The HR team at CVS, meanwhile, will focus more on “strategic” projects, policy development, training and leadership development.

IBM also will support the administration of compensation, performance management, payroll, benefits, work force analytics, recruiting and staffing, and provide HR call-center support, the companies said. For CVS workers, the new system will provide online access to their information and the ability to enroll in benefits programs 24/7.

“This really brings some needed technology for these HR transactions for our stores and the personnel in our stores,” Castel said. “Our intent is for ease and convenience. Some of it will now be online, with call support if needed.

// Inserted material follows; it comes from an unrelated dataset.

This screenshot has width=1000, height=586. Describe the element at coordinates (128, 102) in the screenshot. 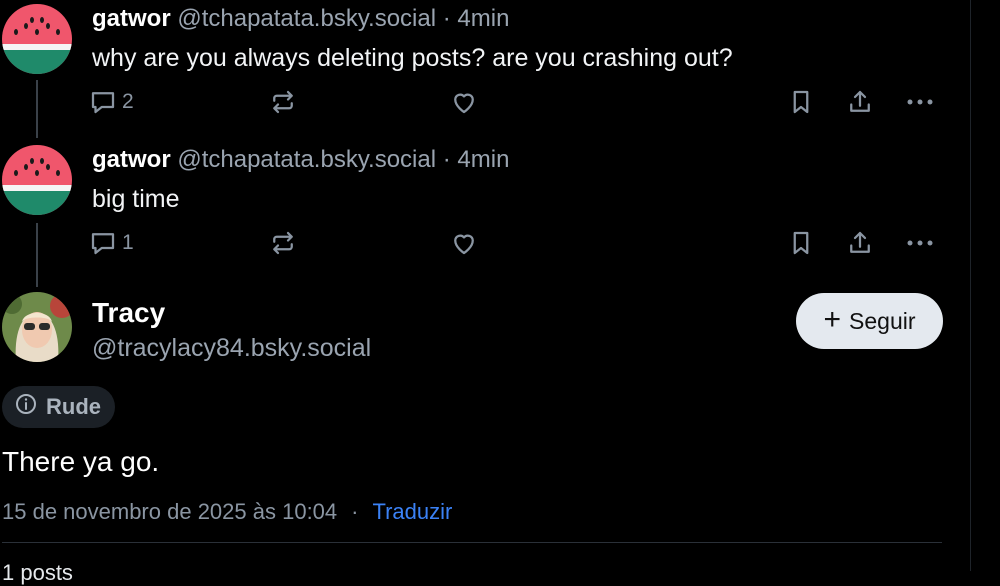

I see `reply-count: 2` at that location.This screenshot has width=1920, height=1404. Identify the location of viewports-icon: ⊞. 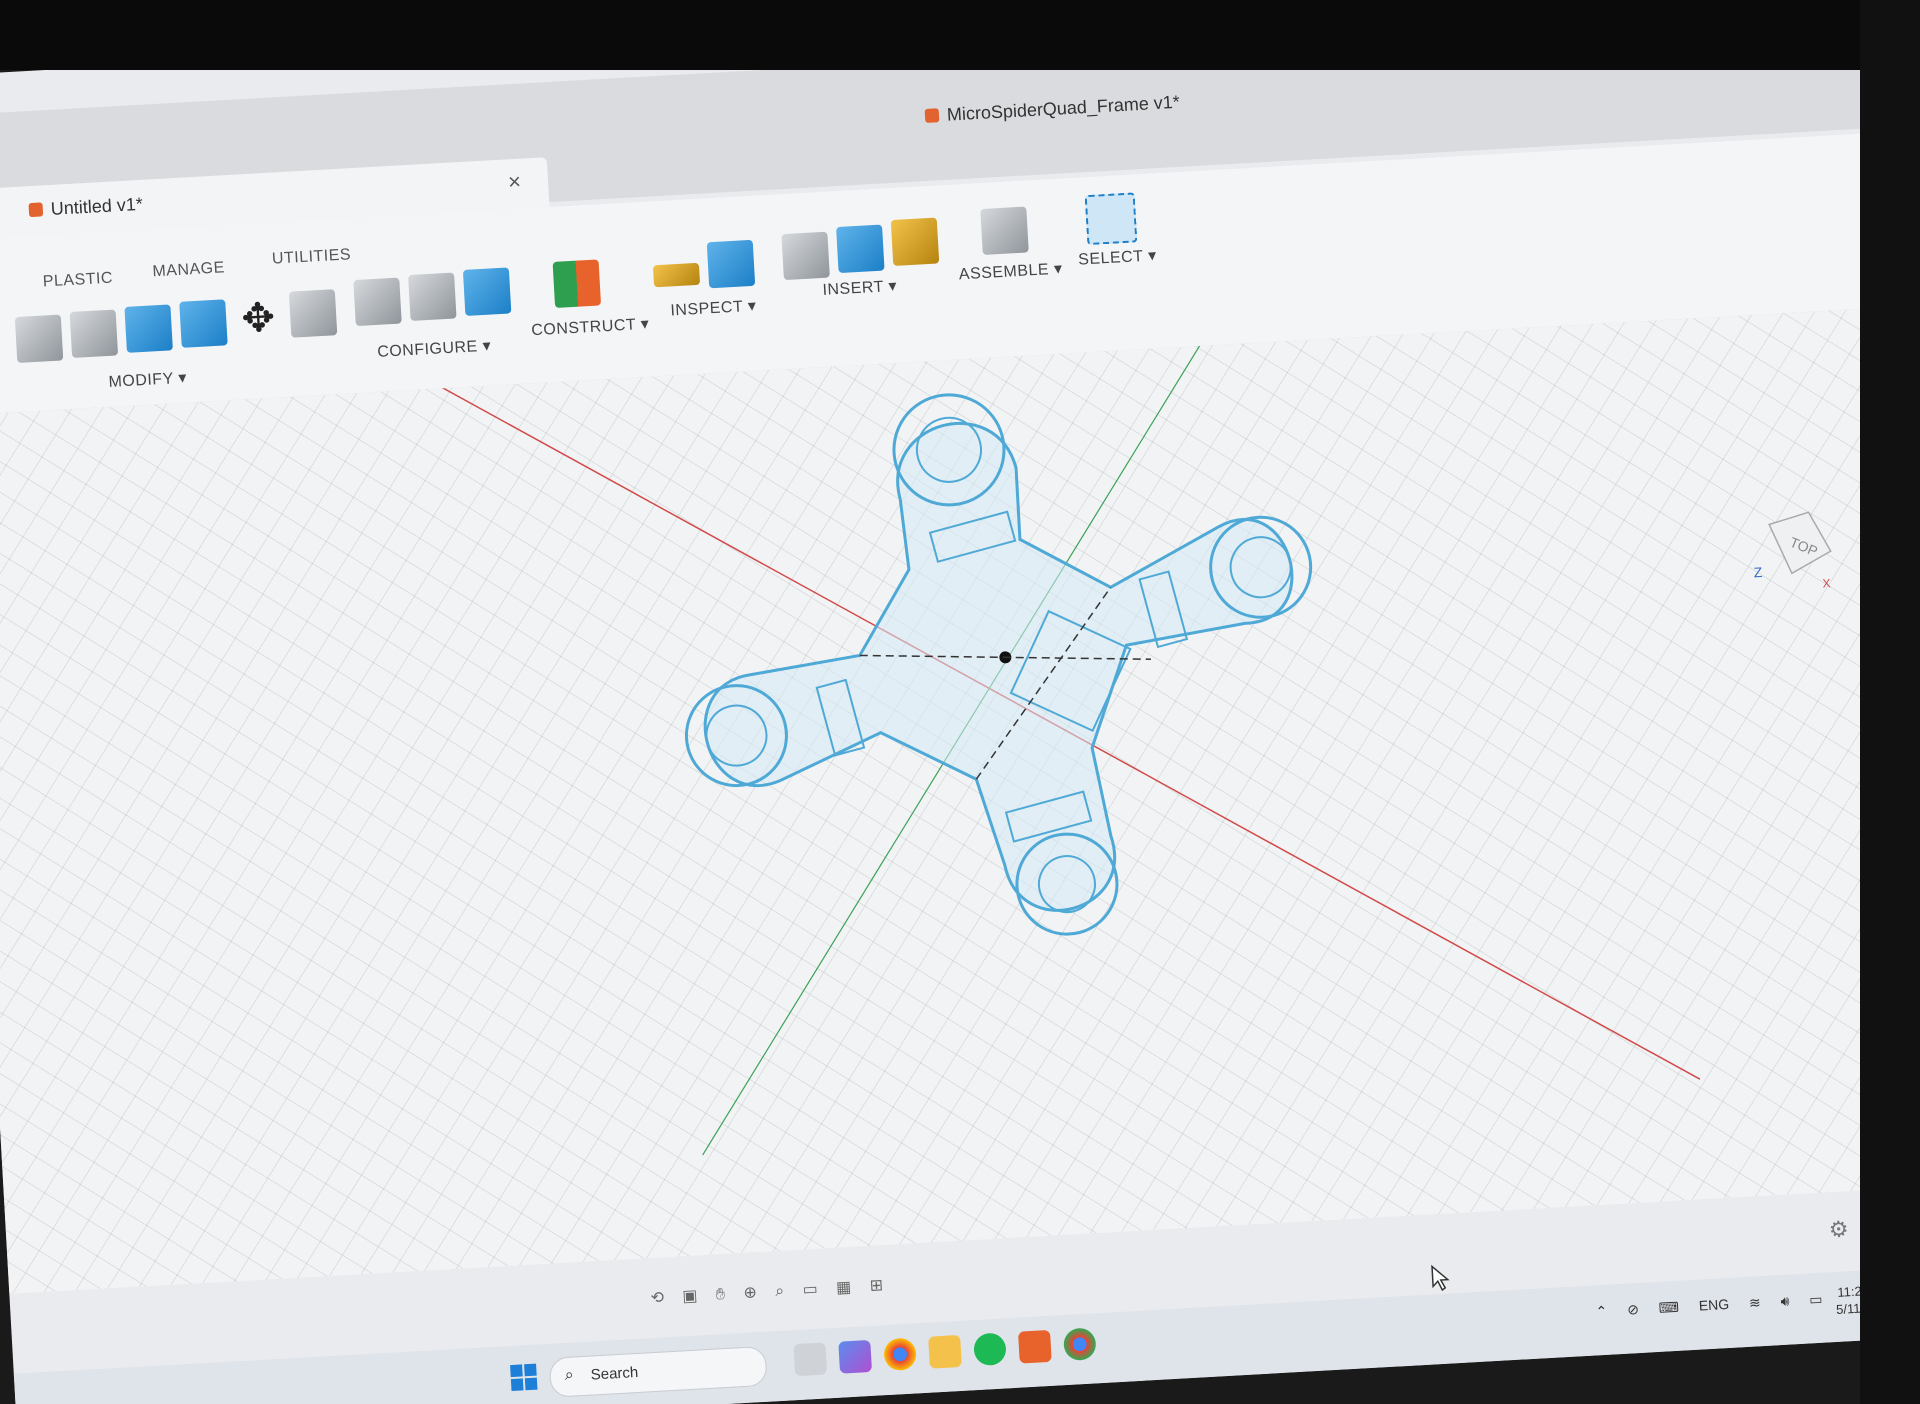
(876, 1286).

Currently, it’s all phone service.”

The 140 employees whose work is being outsourced will lose their jobs by the time the shift is completed next year, Castel said, but the company hopes to find them positions elsewhere within CVS. “We have the advantage of a transition time frame,” she said. “Our hope and our expectation is the majority of those individuals can transition to other roles.”

The 55,000 jobs CVS has added in the last two years have been due, to a great extent, to the acquisition in 2004 of 1,300 Eckerd drugstores and the acquisition this year of nearly 700 Sav-On and Osco drugstores. CVS has added about 500 jobs at its headquarters to support the growth, with extra hires in marketing, merchandising and the customer call centers.

“We’re strong and growing,” Castel said. Despite the 140 job cuts, “in the end, we expect to have even more positions in Woonsocket then we had previously.”